# Hypocare for mud fever, who has tried it?



## Thistle (16 November 2012)

Just read about this in H&H, does it work? Is it worth it?


----------



## PolarSkye (16 November 2012)

I have, and GD's mud fever seems to finally have GONE, but I honestly couldn't tell you whether that was down to the Hypocare, the aloe vera spray or the five weeks in out of the wet.

P


----------



## snopuma (16 November 2012)

I have been using it as follows

Horses out every other day, when they come in hosed off, towel dried, then quick spray, night before going out again, smother in baby oil and turnout boots all round to go out in and touch wood, nothing as yet and they are in really deep mud!

so I would say worth it!

Both had it really bad last year, with cellulitis as well (TB and WB) so I am doing everything to avoid that again, it was awful!


----------



## milo'n'molly (16 November 2012)

A horse on the yard gets it really bad every year, this year the hypo are has nipped it In the bud. Also used it on ring worm on a Shetland someone rescued and a dog bite. Worked really well each time


----------



## ArcticFox (16 November 2012)

mmm not sure, haven't used it. 

I have asked the company to send me their research on it but so far no info received.


----------



## Elfen (16 November 2012)

No worked for me at all - and not worked for a surface injury either


----------



## Tempi (16 November 2012)

I purchased some and used it on a capped hock, not made any difference at all.... Got out the sudocream (love that stuff!) and put on hock and it had healed over and hair was growing back within 3 days.

I have the most amazing boots for mudfever - Bloss suffers really badly from it all year round, her legs (all up the fronts of her canon bones and around her pasterns/fetlocks in all 4 legs) are always covered in tiny little scabs.  She got lymphangitis this year in all 4 legs because of it, and shes never been totally scab free on her legs in the 10years that i've owned her.  

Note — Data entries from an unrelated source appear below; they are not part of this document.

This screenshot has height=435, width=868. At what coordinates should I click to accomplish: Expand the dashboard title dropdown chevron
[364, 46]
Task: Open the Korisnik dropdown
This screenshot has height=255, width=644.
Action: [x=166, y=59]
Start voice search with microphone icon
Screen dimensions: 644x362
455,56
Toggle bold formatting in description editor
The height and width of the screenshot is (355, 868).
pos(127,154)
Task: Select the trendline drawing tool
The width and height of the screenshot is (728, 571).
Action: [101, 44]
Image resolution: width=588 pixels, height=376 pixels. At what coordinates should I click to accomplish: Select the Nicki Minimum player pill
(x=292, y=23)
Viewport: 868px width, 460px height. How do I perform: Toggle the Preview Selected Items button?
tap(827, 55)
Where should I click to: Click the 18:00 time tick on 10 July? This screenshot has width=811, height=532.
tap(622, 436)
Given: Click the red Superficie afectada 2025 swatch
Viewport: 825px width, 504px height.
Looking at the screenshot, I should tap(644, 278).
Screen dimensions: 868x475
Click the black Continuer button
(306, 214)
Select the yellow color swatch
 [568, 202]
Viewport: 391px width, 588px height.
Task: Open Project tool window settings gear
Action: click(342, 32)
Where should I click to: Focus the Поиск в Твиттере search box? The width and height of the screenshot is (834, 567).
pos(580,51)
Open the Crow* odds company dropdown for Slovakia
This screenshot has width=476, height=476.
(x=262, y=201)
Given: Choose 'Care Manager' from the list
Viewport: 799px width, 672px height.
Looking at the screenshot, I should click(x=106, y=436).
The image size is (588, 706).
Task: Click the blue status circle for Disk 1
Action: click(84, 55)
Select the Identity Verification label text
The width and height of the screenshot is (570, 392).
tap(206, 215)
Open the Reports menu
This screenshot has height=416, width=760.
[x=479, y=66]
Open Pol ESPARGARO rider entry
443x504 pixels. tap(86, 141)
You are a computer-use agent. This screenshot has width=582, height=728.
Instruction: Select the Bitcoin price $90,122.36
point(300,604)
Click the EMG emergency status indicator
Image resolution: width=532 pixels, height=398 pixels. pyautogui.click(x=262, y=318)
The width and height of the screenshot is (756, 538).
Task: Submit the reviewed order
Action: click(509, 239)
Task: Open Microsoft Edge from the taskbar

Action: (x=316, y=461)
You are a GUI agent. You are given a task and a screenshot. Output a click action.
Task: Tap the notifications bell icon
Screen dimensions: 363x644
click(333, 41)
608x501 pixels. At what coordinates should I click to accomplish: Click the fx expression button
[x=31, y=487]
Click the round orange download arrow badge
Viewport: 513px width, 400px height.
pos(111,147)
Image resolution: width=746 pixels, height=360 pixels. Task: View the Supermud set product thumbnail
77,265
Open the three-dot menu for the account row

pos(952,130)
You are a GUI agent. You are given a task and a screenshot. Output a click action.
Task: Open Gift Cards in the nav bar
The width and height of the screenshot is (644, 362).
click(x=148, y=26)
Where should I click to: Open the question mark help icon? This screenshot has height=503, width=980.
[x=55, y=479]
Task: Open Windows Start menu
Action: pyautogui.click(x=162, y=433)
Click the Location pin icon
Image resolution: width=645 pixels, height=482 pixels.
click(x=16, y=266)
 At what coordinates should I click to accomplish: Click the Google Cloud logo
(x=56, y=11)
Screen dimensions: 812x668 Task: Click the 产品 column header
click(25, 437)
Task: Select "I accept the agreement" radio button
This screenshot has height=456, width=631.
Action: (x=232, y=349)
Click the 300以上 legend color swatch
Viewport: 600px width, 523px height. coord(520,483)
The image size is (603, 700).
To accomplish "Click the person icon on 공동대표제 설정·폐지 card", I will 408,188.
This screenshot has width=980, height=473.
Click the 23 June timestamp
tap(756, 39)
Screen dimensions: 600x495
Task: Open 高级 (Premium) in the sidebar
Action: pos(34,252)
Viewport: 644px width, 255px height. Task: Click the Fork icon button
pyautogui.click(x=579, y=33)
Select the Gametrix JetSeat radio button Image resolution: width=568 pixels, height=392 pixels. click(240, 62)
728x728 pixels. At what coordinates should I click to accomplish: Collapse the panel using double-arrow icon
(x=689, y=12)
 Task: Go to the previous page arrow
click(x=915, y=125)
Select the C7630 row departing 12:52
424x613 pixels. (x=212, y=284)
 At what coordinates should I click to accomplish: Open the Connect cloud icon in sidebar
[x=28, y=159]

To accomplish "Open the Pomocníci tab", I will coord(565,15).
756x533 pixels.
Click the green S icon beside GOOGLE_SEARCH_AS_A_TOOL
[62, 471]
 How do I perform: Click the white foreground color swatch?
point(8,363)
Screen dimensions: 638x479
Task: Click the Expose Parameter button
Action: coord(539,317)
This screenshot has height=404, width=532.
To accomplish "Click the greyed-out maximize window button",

Anyway after vets bills and nothing working I did some research and bought her some EquiMed AG stable boots, all you do is hose (if the legs are really muddy) and towel dry, or just brush, the mud off and put the boots on.  Leave on over night and then when you take them off in the morning brush the legs again.  After a week there were no scabs at all on any of her legs.  And now 3 weeks on her legs have never looked so good and her skin around her heels is much tighter and the hair is growing back thicker.  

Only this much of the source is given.